REQUIRED WORK » Copy the stretch of the records below from the line containing "This screenshot has width=900, height=500." through the line containing "Click the JUNE", both included, and reproduce those lines verbatim.

Collected data »

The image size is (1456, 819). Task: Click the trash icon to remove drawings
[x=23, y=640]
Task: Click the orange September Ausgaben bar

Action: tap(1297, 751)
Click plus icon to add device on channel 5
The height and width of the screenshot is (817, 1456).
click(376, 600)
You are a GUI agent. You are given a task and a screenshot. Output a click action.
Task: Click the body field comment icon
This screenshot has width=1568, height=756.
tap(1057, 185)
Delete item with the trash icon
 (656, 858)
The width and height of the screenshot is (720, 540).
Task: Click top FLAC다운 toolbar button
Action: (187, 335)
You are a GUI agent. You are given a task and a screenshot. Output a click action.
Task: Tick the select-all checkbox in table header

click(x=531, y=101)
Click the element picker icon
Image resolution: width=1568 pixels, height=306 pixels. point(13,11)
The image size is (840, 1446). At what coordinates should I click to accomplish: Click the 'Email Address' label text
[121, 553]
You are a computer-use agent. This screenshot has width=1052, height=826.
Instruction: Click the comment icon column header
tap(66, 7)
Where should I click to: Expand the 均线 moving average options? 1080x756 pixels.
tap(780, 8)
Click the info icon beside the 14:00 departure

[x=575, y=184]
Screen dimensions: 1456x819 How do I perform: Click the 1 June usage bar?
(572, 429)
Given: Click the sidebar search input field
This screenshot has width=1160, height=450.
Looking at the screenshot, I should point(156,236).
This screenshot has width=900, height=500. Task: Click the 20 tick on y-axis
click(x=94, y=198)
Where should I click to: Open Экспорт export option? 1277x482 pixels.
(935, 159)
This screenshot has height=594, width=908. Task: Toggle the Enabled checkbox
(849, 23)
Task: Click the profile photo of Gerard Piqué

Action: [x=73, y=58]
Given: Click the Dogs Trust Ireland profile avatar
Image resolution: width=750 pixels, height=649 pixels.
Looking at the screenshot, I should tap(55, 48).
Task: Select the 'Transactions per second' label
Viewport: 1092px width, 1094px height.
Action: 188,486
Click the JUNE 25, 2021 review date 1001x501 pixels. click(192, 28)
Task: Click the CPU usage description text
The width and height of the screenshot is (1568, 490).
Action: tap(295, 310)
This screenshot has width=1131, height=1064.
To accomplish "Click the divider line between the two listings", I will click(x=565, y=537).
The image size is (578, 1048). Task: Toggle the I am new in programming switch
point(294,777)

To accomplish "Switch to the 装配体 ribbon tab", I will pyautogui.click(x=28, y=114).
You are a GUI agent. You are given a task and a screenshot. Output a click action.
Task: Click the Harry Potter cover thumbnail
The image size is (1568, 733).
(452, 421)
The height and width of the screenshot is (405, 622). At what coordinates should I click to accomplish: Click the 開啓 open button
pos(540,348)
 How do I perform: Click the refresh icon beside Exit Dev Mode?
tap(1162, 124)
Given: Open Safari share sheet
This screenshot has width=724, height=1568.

RESPONSE TO THIS EXERCISE »
This screenshot has width=900, height=500. Task: Click the 20 tick on y-axis
click(x=94, y=198)
Where should I click to: Open Экспорт export option? 1277x482 pixels.
(935, 159)
This screenshot has height=594, width=908. Task: Toggle the Enabled checkbox
(849, 23)
Task: Click the profile photo of Gerard Piqué

Action: [x=73, y=58]
Given: Click the Dogs Trust Ireland profile avatar
Image resolution: width=750 pixels, height=649 pixels.
Looking at the screenshot, I should tap(55, 48).
Task: Select the 'Transactions per second' label
Viewport: 1092px width, 1094px height.
Action: 188,486
Click the JUNE 25, 2021 review date 1001x501 pixels. click(192, 28)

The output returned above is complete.